Synopsis
Le Christianisme évangélique est une déclinaison particulièrement conservatrice du protestantisme. Les chrétiens évangéliques représentent 38% de la population des États-Unis, et le plus connu d’entre eux est sans doute le président George W. Bush lui-même. Dès lors, il est évident que la politique des États-Unis est fortement influencée par ce mouvement religieux.
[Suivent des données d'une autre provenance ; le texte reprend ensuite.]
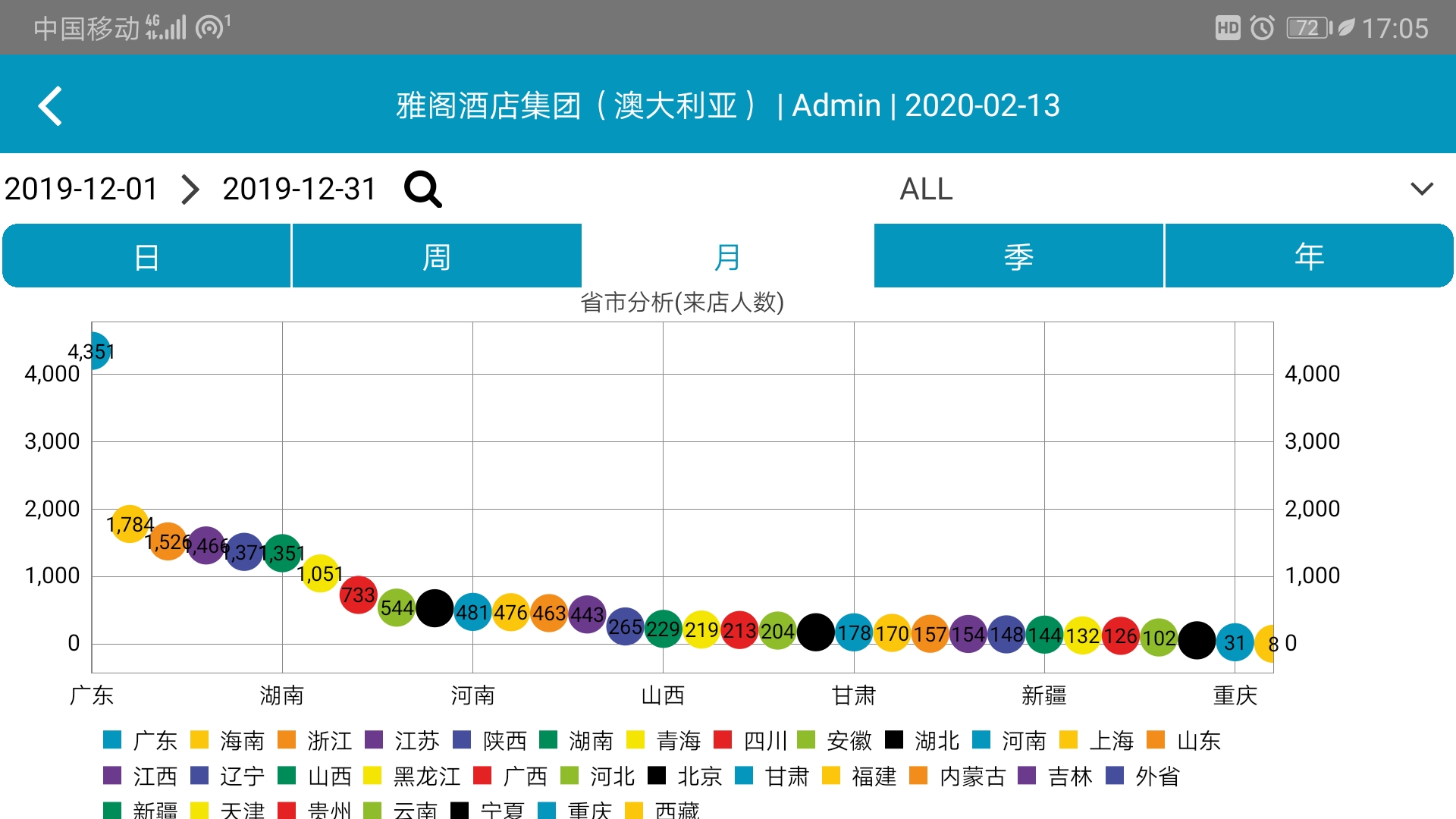Open the ALL filter selector
This screenshot has height=819, width=1456.
[x=926, y=189]
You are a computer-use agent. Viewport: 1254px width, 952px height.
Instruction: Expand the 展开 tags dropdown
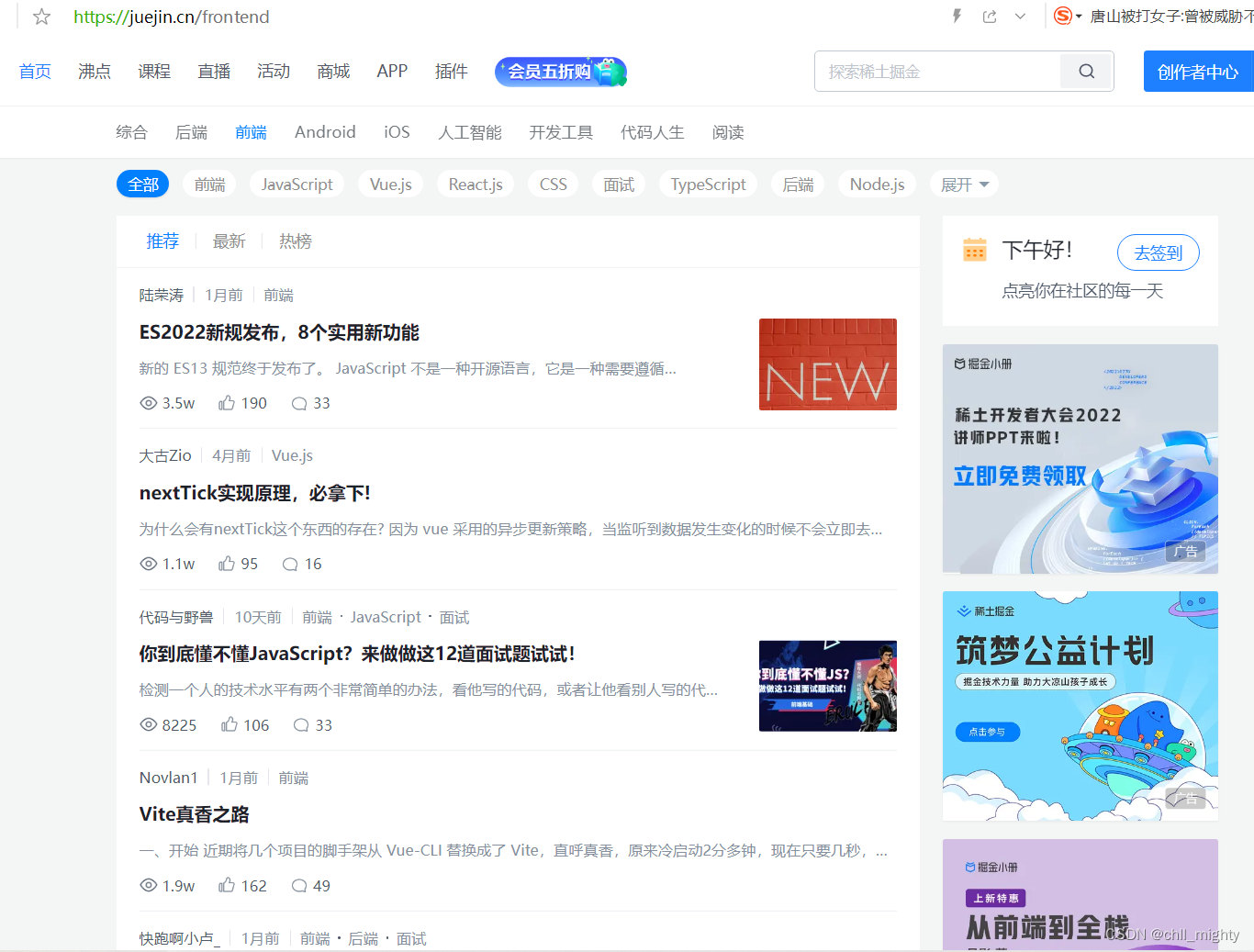click(964, 184)
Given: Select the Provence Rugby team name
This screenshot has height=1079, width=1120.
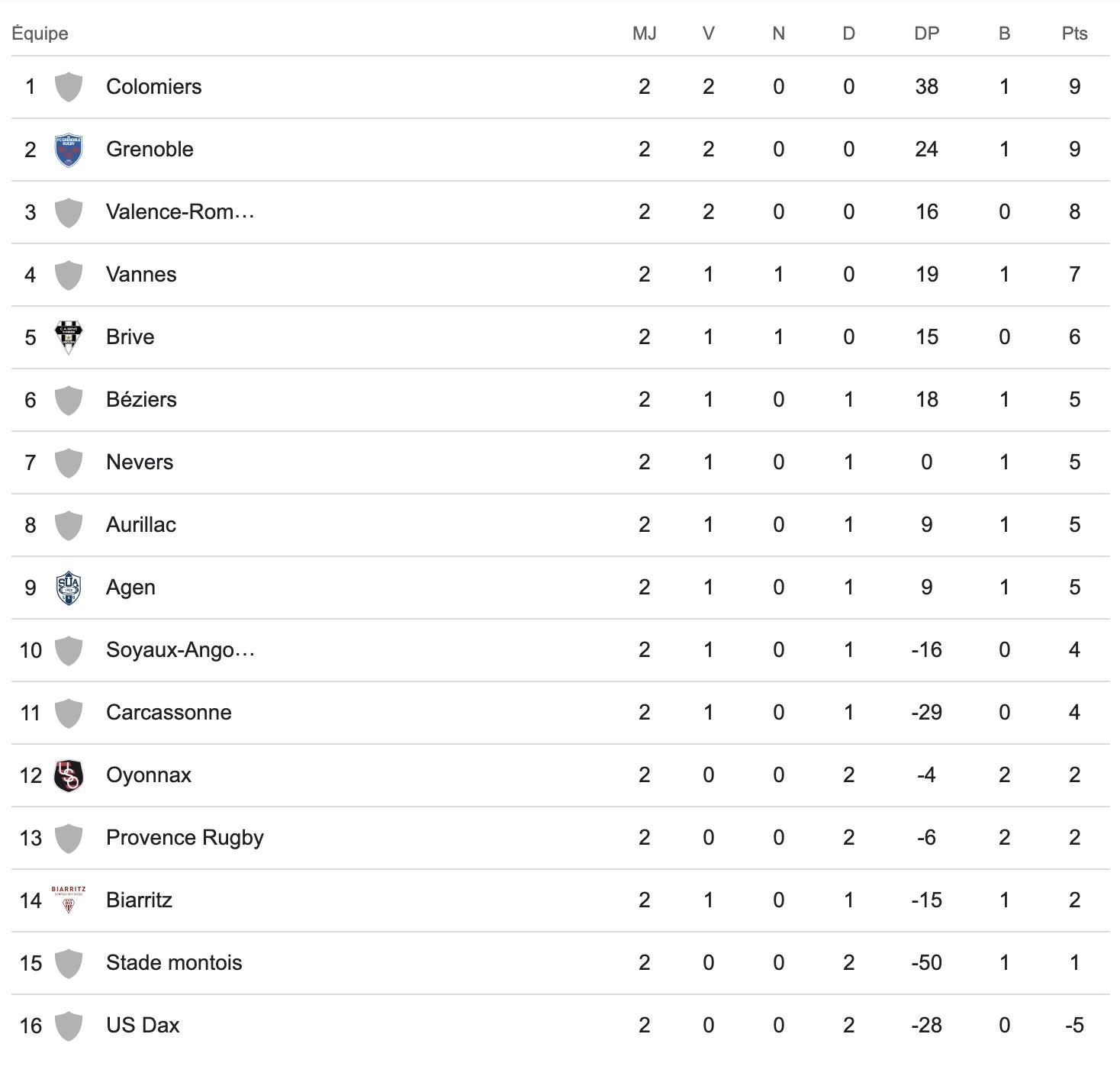Looking at the screenshot, I should tap(185, 838).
Jesus Camp nous le présente sous un aspect particulièrement spectaculaire, puisqu’il nous fait pénétrer dans un camp où l’on se propose d’endoctriner les enfants. En effet, pour Becky Fischer, la femme pasteur qui est à la tête du camp, l’évangélisation doit se faire dès le plus jeune âge, car les générations précédentes, en se détachant des valeurs chrétiennes traditionnelles, ont instauré une forme de chaos. Selon ses propres mots, il n’y a qu’à « regarder ce que font nos ennemis directs, les musulmans, qui apprennent à leurs enfants dès leur plus jeune âge à construire des bombes et à se servir d’armes militaires ». Ainsi s’expliquent les chorégraphies d’enfants, filles et garçons, habillés en petits GI des forces spéciales, avec peintures de guerre sur le visage, chantant et dansant leur combat pour l’amour du Christ. Aux États-Unis, les enfants peuvent suivre leur cursus scolaire en dehors du système d’État. Ainsi, l’éducation évangélique a toute licence pour tourner en dérision la science en général, et Darwin en particulier. Le manuel scolaire fondamental est naturellement la Bible, où se trouve écrite « la Vérité ». Dans cette perspective, le jeune Harry Potter apparaît comme un personnage démoniaque, dont il faut donc se préserver : la magie et les miracles ne peuvent émaner que de personnages bibliques. Dans
Jesus Camp, on voit une effigie de Bush grandeur nature vers laquelle un pasteur demande aux enfants de se tourner pour prier. Voilà donc un film qui fait peur. Voilà un mouvement religieux dont on nous montre que ses pratiques diffèrent bien peu de celles d’une secte, et dont on nous apprend en même temps qu’il a d’étroites connexions avec le gouvernement de la première puissance mondiale ! Voilà renvoyés dos à dos les fondamentalistes musulmans et chrétiens, qui semblent décidément se retrouver dans leur désir d’une grande guerre de religions ! La démonstration utilise une forme très directe : les scènes spectaculaires s’enchaînent, et aucun commentaire ne vient les relativiser ou en orienter la lecture. Du coup, on peut reprocher au film de caricaturer le christianisme évangélique, ou, au contraire, d’aller dans son sens en jouant de son pouvoir de fascination (d’ailleurs, Fischer ne s’oppose pas à la diffusion du film, et reconnaît même qu’il peut lui faire de la publicité). Toutefois, on peut surtout penser qu’Heidi Ewing et Rachel Grady font confiance à l’intelligence du spectateur, le laissent libre de son jugement, et en cela s’opposent concrètement, par l’exemple, aux méthodes qui ont cours dans le camp.